SET TASK: Please print the ggplot2 tutorial script below verbatim, starting at "# How to create" and ending at "y = data$sleep_total))".

Skip to content

Instantly share code, notes, and snippets.

@jstaf
Created May 20, 2015 21:18
Show Gist options
  • Star 0 You must be signed in to star a gist
  • Fork 0 You must be signed in to fork a gist
  • Save jstaf/22fac11fecd5dd5121b2 to your computer and use it in GitHub Desktop.
Save jstaf/22fac11fecd5dd5121b2 to your computer and use it in GitHub Desktop.
ggplot2 Tutorial Script - May 19th (with answers)
# ggplot2 is a plotting framework that is (relatively) easy to use, powerful,
# AND it looks good.
# Jeff Stafford
library(ggplot2)
# Load the example data
data <- msleep
str(data)
# It's sleep data of some kind. Why are we using it? Because I am absolutely
# sick of looking at the gapminder dataset.
####################################################
#Okay, let's start. ggplot2 revolves around a certain kind of variable: the
#ggplot2 object.
# What is a ggplot2 object? Basically it is your data + information on how to
# interpret it + the actual geometry it uses to plot it.
# How to create ggplot2 objects:
# You can add as much data in the inital function call as you want. All of these
# work, but the final version is the only "complete" object that fully specifies
# the data used for the plot.
ref <- ggplot()
ref <- ggplot(data)
ref <- ggplot(data, aes(x = bodywt, y = sleep_total))
# This is the same thing as the line above:
ref <- ggplot(data, aes(x = data$bodywt, y = data$sleep_total))
# To store an object (to add to it later/plot it on demand), just give it a
# reference. Simply typing the reference will display the plot (if you've
# provided enough information to make it.)
ref
# As you can see, we haven't specified everything we need yet.
# IMPORTANT: There are 3 components to making a plot with a ggplot object: your
# data, the aesthetic mappings of your data, and the geometry. If you are
# missing one, you won't get a functional plot.
# Your data should be a dataframe with everything you want to plot. Note that it
# is possible to put data from multiple sources (ie. different dataframes) in
# the same plot, but it's easier if everything is in the same 2-dimensional
# dataframe.
ref <- ggplot(data)
# The aesthetic mappings tell ggplot2 how to interpret your data. Which values
# in your dataframe are the y-values, x-values, what should be used for colors, etc.

ITEMS:

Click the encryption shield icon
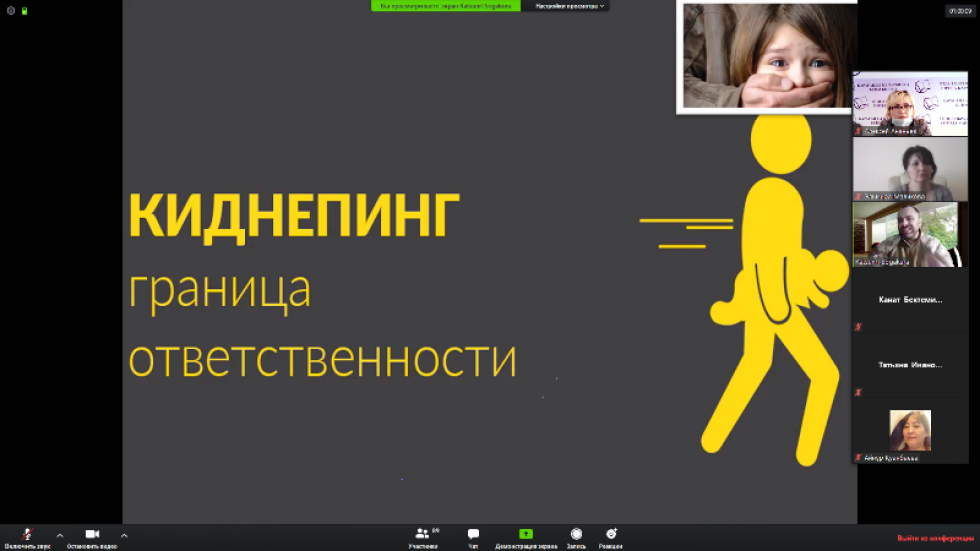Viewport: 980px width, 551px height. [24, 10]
--
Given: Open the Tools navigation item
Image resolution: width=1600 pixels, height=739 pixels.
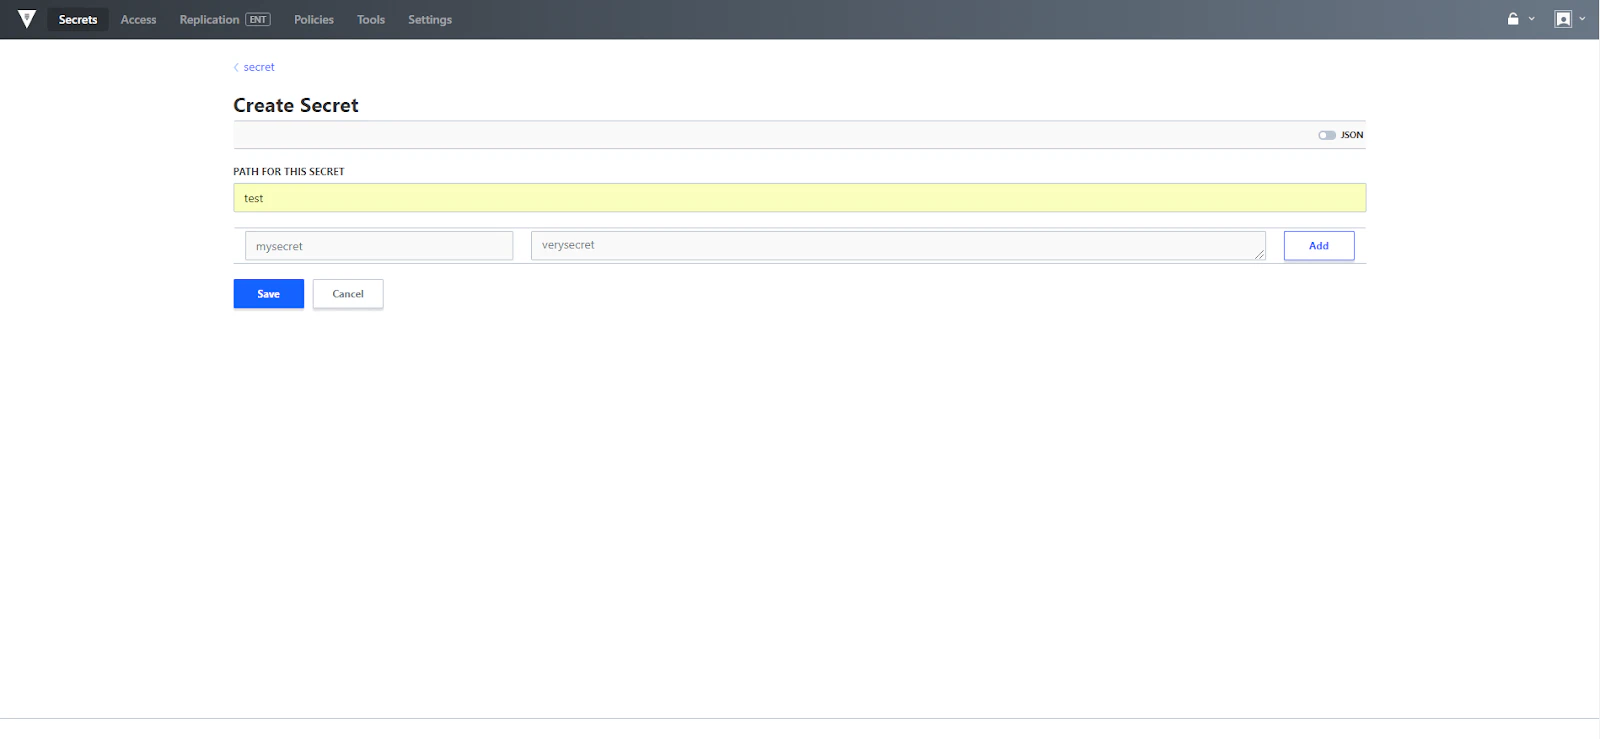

ANSWER TO THIS EXERCISE:
# How to create ggplot2 objects:
# You can add as much data in the inital function call as you want. All of these
# work, but the final version is the only "complete" object that fully specifies
# the data used for the plot.
ref <- ggplot()
ref <- ggplot(data)
ref <- ggplot(data, aes(x = bodywt, y = sleep_total))
# This is the same thing as the line above:
ref <- ggplot(data, aes(x = data$bodywt, y = data$sleep_total))